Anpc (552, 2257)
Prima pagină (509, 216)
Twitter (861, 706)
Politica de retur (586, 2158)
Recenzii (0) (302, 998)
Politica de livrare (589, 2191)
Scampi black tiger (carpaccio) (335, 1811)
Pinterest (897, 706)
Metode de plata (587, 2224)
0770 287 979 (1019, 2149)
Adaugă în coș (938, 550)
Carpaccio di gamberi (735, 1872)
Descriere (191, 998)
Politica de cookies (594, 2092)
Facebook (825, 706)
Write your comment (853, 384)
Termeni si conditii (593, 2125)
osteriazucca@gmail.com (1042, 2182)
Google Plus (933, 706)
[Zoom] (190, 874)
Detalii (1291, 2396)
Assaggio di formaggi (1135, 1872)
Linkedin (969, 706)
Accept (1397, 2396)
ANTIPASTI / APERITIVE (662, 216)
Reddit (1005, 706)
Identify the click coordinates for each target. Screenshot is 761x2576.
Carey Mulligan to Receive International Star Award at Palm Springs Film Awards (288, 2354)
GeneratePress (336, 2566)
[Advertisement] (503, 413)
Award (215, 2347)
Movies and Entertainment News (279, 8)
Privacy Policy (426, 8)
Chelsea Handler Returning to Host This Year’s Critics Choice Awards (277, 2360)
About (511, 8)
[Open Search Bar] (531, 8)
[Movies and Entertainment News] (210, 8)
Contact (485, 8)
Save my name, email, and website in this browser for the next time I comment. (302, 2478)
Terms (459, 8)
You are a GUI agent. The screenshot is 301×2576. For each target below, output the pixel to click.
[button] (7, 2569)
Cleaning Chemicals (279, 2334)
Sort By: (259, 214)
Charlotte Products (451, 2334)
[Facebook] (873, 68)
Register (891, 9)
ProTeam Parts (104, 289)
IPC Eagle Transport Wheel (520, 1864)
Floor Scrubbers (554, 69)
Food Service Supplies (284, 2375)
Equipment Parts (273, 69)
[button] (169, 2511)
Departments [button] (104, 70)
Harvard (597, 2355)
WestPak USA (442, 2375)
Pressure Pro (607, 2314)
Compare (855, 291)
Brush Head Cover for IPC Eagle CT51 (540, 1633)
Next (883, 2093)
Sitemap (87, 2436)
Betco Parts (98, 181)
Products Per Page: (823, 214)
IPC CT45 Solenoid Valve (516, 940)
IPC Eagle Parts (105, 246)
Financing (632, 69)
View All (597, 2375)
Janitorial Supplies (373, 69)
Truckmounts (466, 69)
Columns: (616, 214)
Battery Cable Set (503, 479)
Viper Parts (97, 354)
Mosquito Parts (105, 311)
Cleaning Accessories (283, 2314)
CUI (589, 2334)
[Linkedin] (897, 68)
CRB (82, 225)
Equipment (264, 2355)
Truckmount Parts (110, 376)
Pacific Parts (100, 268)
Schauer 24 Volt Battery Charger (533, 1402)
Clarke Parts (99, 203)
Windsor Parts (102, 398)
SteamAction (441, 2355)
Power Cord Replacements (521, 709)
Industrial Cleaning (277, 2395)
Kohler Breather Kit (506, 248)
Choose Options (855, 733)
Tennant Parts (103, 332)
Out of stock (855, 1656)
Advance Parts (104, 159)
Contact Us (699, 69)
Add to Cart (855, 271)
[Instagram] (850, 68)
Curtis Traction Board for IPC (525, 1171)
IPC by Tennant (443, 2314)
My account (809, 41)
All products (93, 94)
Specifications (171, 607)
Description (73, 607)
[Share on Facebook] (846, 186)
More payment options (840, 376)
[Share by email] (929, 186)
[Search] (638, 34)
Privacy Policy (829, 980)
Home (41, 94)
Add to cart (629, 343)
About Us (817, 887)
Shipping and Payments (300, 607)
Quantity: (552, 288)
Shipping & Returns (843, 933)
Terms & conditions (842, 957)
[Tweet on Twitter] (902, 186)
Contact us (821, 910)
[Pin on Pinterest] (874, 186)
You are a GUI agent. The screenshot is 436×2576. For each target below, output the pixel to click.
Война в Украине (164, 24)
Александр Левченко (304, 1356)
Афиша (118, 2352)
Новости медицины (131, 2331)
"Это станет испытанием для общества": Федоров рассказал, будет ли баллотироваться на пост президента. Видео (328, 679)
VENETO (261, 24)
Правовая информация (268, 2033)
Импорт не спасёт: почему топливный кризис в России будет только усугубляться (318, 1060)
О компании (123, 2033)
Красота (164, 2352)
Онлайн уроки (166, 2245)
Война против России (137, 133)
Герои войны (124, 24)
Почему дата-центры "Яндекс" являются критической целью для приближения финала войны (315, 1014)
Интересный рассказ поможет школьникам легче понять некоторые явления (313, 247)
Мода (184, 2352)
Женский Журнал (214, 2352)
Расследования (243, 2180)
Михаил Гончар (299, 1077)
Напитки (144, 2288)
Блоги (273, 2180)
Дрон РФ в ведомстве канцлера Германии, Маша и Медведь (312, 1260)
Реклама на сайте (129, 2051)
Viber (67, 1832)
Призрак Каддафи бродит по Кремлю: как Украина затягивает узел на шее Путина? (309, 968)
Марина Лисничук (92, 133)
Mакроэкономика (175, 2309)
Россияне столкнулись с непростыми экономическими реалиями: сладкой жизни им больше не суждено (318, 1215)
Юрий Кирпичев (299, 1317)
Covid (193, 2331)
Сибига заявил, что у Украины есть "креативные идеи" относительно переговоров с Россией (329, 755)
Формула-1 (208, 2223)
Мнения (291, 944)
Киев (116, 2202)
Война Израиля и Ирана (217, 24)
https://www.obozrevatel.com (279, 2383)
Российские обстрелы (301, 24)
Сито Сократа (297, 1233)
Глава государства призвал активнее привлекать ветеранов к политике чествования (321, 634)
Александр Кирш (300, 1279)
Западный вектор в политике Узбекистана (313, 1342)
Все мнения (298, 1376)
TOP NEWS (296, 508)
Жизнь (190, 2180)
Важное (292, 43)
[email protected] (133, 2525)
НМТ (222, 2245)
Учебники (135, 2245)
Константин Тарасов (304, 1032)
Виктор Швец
_ _ _ _
Line by line, repeat the data exactly.

▸ **REPLY**
Anpc (552, 2257)
Prima pagină (509, 216)
Twitter (861, 706)
Politica de retur (586, 2158)
Recenzii (0) (302, 998)
Politica de livrare (589, 2191)
Scampi black tiger (carpaccio) (335, 1811)
Pinterest (897, 706)
Metode de plata (587, 2224)
0770 287 979 (1019, 2149)
Adaugă în coș (938, 550)
Carpaccio di gamberi (735, 1872)
Descriere (191, 998)
Politica de cookies (594, 2092)
Facebook (825, 706)
Write your comment (853, 384)
Termeni si conditii (593, 2125)
osteriazucca@gmail.com (1042, 2182)
Google Plus (933, 706)
[Zoom] (190, 874)
Detalii (1291, 2396)
Assaggio di formaggi (1135, 1872)
Linkedin (969, 706)
Accept (1397, 2396)
ANTIPASTI / APERITIVE (662, 216)
Reddit (1005, 706)
Identify the click coordinates for each target. Screenshot is 761x2576.
Carey Mulligan to Receive International Star Award at Palm Springs Film Awards (288, 2354)
GeneratePress (336, 2566)
[Advertisement] (503, 413)
Award (215, 2347)
Movies and Entertainment News (279, 8)
Privacy Policy (426, 8)
Chelsea Handler Returning to Host This Year’s Critics Choice Awards (277, 2360)
About (511, 8)
[Open Search Bar] (531, 8)
[Movies and Entertainment News] (210, 8)
Contact (485, 8)
Save my name, email, and website in this browser for the next time I comment. (302, 2478)
Terms (459, 8)
You are a GUI agent. The screenshot is 301×2576. For each target below, output the pixel to click.
[button] (7, 2569)
Cleaning Chemicals (279, 2334)
Sort By: (259, 214)
Charlotte Products (451, 2334)
[Facebook] (873, 68)
Register (891, 9)
ProTeam Parts (104, 289)
IPC Eagle Transport Wheel (520, 1864)
Floor Scrubbers (554, 69)
Food Service Supplies (284, 2375)
Equipment Parts (273, 69)
[button] (169, 2511)
Departments [button] (104, 70)
Harvard (597, 2355)
WestPak USA (442, 2375)
Pressure Pro (607, 2314)
Compare (855, 291)
Brush Head Cover for IPC Eagle CT51 (540, 1633)
Next (883, 2093)
Sitemap (87, 2436)
Betco Parts (98, 181)
Products Per Page: (823, 214)
IPC CT45 Solenoid Valve (516, 940)
IPC Eagle Parts (105, 246)
Financing (632, 69)
View All (597, 2375)
Janitorial Supplies (373, 69)
Truckmounts (466, 69)
Columns: (616, 214)
Battery Cable Set (503, 479)
Viper Parts (97, 354)
Mosquito Parts (105, 311)
Cleaning Accessories (283, 2314)
CUI (589, 2334)
[Linkedin] (897, 68)
CRB (82, 225)
Equipment (264, 2355)
Truckmount Parts (110, 376)
Pacific Parts (100, 268)
Schauer 24 Volt Battery Charger (533, 1402)
Clarke Parts (99, 203)
Windsor Parts (102, 398)
SteamAction (441, 2355)
Power Cord Replacements (521, 709)
Industrial Cleaning (277, 2395)
Kohler Breather Kit (506, 248)
Choose Options (855, 733)
Tennant Parts (103, 332)
Out of stock (855, 1656)
Advance Parts (104, 159)
Contact Us (699, 69)
Add to Cart (855, 271)
[Instagram] (850, 68)
Curtis Traction Board for IPC (525, 1171)
IPC by Tennant (443, 2314)
My account (809, 41)
All products (93, 94)
Specifications (171, 607)
Description (73, 607)
[Share on Facebook] (846, 186)
More payment options (840, 376)
[Share by email] (929, 186)
[Search] (638, 34)
Privacy Policy (829, 980)
Home (41, 94)
Add to cart (629, 343)
About Us (817, 887)
Shipping and Payments (300, 607)
Quantity: (552, 288)
Shipping & Returns (843, 933)
Terms & conditions (842, 957)
[Tweet on Twitter] (902, 186)
Contact us (821, 910)
[Pin on Pinterest] (874, 186)
You are a GUI agent. The screenshot is 436×2576. For each target below, output the pixel to click.
Война в Украине (164, 24)
Александр Левченко (304, 1356)
Афиша (118, 2352)
Новости медицины (131, 2331)
"Это станет испытанием для общества": Федоров рассказал, будет ли баллотироваться на пост президента. Видео (328, 679)
VENETO (261, 24)
Правовая информация (268, 2033)
Импорт не спасёт: почему топливный кризис в России будет только усугубляться (318, 1060)
О компании (123, 2033)
Красота (164, 2352)
Онлайн уроки (166, 2245)
Война против России (137, 133)
Герои войны (124, 24)
Почему дата-центры "Яндекс" являются критической целью для приближения финала войны (315, 1014)
Интересный рассказ поможет школьникам легче понять некоторые явления (313, 247)
Мода (184, 2352)
Женский Журнал (214, 2352)
Расследования (243, 2180)
Михаил Гончар (299, 1077)
Напитки (144, 2288)
Блоги (273, 2180)
Дрон РФ в ведомстве канцлера Германии, Маша и Медведь (312, 1260)
Реклама на сайте (129, 2051)
Viber (67, 1832)
Призрак Каддафи бродит по Кремлю: как Украина затягивает узел на шее Путина? (309, 968)
Марина Лисничук (92, 133)
Mакроэкономика (175, 2309)
Россияне столкнулись с непростыми экономическими реалиями: сладкой жизни им больше не суждено (318, 1215)
Юрий Кирпичев (299, 1317)
Covid (193, 2331)
Сибига заявил, что у Украины есть "креативные идеи" относительно переговоров с Россией (329, 755)
Формула-1 (208, 2223)
Мнения (291, 944)
Киев (116, 2202)
Война Израиля и Ирана (217, 24)
https://www.obozrevatel.com (279, 2383)
Российские обстрелы (301, 24)
Сито Сократа (297, 1233)
Глава государства призвал активнее привлекать ветеранов к политике чествования (321, 634)
Александр Кирш (300, 1279)
Западный вектор в политике Узбекистана (313, 1342)
Все мнения (298, 1376)
TOP NEWS (296, 508)
Жизнь (190, 2180)
Важное (292, 43)
[email protected] (133, 2525)
НМТ (222, 2245)
Учебники (135, 2245)
Константин Тарасов (304, 1032)
Виктор Швец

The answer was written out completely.